# Mosel Touring - some recommendations please?



## MrWez

I'm thinking of touring in the Mosel the year after next.

I can't stand driving any distance in this country so I'm thinking of doing the Newhaven-Dieppe crossing to cut down my travelling time this side of the water and maximise my travelling in the continent where it's much easier.

I'm after some advice about a suitable route from Dieppe towards the Mosel. I need to keep the travelling down to less than three hours a day to placate bored teenagers. 

I don't need specifics (part of the fun during the winter months is the planning so I'm looking forward to that bit), more a general guide as to interesting routes with plenty of options for places to stay (campsites and municipals - my teenagers would not be happy with Aire type camping).

What do you recommend?

MrWez


----------



## TerryL

Personally, from Hampshire, I would have thought there would be less driving using Dover-Calais, but of course it's all down to personal choice.

Depends what your teenagers (and you!) like. How about from Dieppe down to Paris (for you and Mrs Wez) then include Disneyland for the kids. Then Reims for champagne, across to Luxembourg and The Ardennes to join the Mosel at Trier.

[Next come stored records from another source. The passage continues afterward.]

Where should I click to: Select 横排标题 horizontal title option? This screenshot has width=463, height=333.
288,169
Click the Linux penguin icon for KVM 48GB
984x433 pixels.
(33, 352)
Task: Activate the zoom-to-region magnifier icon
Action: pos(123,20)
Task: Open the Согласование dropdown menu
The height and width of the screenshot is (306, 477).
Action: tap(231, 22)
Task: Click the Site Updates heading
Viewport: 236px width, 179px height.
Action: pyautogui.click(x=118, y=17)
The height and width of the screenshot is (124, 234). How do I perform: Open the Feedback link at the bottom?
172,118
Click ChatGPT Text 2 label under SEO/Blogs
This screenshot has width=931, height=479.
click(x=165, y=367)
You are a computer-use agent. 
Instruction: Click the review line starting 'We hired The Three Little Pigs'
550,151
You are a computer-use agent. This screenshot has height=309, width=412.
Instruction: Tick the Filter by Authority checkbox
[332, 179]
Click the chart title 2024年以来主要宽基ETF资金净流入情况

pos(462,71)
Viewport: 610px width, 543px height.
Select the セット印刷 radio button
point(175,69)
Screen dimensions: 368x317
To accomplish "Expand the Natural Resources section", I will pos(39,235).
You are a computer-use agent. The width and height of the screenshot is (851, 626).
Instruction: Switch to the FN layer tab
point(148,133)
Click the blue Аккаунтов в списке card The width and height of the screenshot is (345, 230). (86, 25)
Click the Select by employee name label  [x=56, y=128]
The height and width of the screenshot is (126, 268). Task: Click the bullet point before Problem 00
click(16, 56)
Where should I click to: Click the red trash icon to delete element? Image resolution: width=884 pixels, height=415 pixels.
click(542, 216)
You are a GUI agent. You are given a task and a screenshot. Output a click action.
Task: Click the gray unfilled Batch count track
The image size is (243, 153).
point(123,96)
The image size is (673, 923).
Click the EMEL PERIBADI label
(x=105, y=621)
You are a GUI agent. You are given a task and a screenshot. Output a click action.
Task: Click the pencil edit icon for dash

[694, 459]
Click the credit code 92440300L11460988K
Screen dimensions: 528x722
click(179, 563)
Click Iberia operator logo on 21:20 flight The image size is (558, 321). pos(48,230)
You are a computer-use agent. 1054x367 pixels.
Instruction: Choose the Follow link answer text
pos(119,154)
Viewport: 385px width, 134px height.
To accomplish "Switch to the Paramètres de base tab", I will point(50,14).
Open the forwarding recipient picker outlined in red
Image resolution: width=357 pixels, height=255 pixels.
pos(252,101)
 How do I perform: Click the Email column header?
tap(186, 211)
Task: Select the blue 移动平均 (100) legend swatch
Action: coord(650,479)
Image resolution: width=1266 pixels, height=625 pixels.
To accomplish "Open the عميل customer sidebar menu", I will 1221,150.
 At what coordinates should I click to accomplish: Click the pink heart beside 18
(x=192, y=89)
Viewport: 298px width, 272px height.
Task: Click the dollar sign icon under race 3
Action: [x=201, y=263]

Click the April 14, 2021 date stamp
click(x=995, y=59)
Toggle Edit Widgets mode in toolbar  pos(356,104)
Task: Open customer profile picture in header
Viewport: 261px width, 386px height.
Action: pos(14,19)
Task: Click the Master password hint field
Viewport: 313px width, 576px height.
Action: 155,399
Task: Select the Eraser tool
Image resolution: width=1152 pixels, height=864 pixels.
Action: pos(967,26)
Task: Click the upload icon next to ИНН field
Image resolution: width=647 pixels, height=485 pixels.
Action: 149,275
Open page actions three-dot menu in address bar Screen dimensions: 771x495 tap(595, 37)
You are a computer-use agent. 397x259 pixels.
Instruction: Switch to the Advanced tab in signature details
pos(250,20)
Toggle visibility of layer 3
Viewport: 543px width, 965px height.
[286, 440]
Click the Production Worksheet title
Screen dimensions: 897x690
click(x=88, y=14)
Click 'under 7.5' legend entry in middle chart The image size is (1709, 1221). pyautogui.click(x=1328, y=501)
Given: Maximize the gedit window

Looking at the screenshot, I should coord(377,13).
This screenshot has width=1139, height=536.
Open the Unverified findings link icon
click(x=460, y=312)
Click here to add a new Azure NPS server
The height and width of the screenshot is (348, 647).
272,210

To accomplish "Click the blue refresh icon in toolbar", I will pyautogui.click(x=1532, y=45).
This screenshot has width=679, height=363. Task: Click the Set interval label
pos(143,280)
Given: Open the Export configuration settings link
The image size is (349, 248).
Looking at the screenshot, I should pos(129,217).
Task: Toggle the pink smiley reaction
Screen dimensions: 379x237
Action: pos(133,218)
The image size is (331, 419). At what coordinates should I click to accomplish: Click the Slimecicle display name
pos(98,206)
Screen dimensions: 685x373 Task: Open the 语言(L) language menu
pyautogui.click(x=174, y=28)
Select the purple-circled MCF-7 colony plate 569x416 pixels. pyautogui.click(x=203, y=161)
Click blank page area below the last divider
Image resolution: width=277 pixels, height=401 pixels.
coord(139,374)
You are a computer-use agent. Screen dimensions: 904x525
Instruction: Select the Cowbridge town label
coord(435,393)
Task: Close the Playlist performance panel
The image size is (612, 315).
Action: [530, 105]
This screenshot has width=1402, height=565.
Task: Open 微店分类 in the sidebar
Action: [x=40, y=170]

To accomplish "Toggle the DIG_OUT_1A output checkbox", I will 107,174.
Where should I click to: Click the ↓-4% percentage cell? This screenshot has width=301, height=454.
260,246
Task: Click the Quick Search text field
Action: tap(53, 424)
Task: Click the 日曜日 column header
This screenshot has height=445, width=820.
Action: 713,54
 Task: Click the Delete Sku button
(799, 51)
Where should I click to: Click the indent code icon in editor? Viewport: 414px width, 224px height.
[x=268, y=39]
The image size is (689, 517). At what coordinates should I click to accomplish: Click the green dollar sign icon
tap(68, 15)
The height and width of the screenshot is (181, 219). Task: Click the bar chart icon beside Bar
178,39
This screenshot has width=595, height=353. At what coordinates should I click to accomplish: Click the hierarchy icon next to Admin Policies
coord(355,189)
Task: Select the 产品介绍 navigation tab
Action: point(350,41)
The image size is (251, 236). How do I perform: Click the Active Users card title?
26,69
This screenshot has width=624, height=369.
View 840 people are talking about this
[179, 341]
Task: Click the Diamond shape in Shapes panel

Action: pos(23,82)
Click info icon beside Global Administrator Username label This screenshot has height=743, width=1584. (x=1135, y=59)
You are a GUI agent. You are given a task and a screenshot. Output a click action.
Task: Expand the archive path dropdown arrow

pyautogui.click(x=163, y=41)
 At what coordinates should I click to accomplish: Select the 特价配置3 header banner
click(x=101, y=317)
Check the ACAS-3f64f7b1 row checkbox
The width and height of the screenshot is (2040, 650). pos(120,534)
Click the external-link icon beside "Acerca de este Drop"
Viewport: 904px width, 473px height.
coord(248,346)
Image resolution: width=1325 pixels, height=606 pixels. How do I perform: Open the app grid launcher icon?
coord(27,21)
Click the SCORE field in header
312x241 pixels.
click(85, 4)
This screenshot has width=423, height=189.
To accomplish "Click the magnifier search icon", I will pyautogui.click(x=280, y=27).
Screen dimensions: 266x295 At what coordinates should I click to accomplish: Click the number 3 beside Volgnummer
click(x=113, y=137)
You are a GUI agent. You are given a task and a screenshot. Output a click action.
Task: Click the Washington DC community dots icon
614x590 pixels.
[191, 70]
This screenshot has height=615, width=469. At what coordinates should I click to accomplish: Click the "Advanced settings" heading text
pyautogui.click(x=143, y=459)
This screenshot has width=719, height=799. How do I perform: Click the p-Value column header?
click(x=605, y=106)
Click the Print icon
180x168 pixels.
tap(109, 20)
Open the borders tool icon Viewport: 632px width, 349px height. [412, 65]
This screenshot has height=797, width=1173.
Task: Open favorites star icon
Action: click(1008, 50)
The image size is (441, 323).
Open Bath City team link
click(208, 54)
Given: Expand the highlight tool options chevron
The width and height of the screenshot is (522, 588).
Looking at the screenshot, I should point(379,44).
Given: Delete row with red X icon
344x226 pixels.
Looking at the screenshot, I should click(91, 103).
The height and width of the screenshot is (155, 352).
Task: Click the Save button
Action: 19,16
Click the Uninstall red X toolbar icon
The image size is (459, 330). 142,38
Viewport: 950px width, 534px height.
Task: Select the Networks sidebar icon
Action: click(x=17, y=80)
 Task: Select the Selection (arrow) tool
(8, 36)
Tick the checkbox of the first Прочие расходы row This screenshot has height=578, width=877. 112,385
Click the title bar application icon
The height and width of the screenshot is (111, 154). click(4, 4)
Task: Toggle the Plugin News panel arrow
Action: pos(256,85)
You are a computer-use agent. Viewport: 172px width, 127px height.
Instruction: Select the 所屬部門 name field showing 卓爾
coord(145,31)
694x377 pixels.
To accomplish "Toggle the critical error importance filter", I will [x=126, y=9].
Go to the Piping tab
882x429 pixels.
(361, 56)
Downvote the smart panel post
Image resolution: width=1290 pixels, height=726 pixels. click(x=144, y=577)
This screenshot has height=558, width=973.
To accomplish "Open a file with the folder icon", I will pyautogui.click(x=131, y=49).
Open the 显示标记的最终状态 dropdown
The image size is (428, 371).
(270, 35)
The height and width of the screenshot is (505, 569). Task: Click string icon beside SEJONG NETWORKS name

Just follow river to Koblenz and then you're on the Rhine.

Plenty of municipals in France if you don't like Aires although many of them are in interesting places - get All the Aires France from Vicarious.


----------



## Stanner

I'd go Dieppe - Amiens - Charleville Mezieres - Arlon - Luxembourg (city) - Remich and then travel down the Moselle through Trier/Berncastel Kues/Cochem etc. to Koblenz.


----------



## Stanner

TerryL said:


> Personally, from Hampshire, I would have thought there would be less driving using Dover-Calais, but of course it's all down to personal choice.


I think it was less driving "in the UK". And after my recent experience of Dover I'll use anywhere else in future.


----------



## MrWez

TerryL said:


> Personally, from Hampshire, I would have thought there would be less driving using Dover-Calais, but of course it's all down to personal choice.


Nah! It takes about 4 hours to get up to Dover from here, less than a couple to get to Newhaven and only a couple of hours on the crossing, I'd rather spend the extra time driving in the continent (and feeling like I was on holiday sooner) rather than faffing around getting to Dover.



TerryL said:


> Depends what your teenagers (and you!) like. How about from Dieppe down to Paris (for you and Mrs Wez) then include Disneyland for the kids. Then Reims for champagne, across to Luxembourg and The Ardennes to join the Mosel at Trier.


I was thinking Parc Asterix for the youth - much better value than Disneyland. I've been to Riems with work, lovely place with a stunning cathedral, I was definitely thinking of including it in the itinerary. MrsWez has got it into her head that she wants to go into Luxembourg (been there - it was OK but it was only overnight and I probably didn't see the better parts that the country has to offer).



TerryL said:


> Just follow river to Koblenz and then you're on the Rhine.


I like the sound of that.



TerryL said:


> Plenty of municipals in France if you don't like Aires although many of them are in interesting places - get All the Aires France from Vicarious.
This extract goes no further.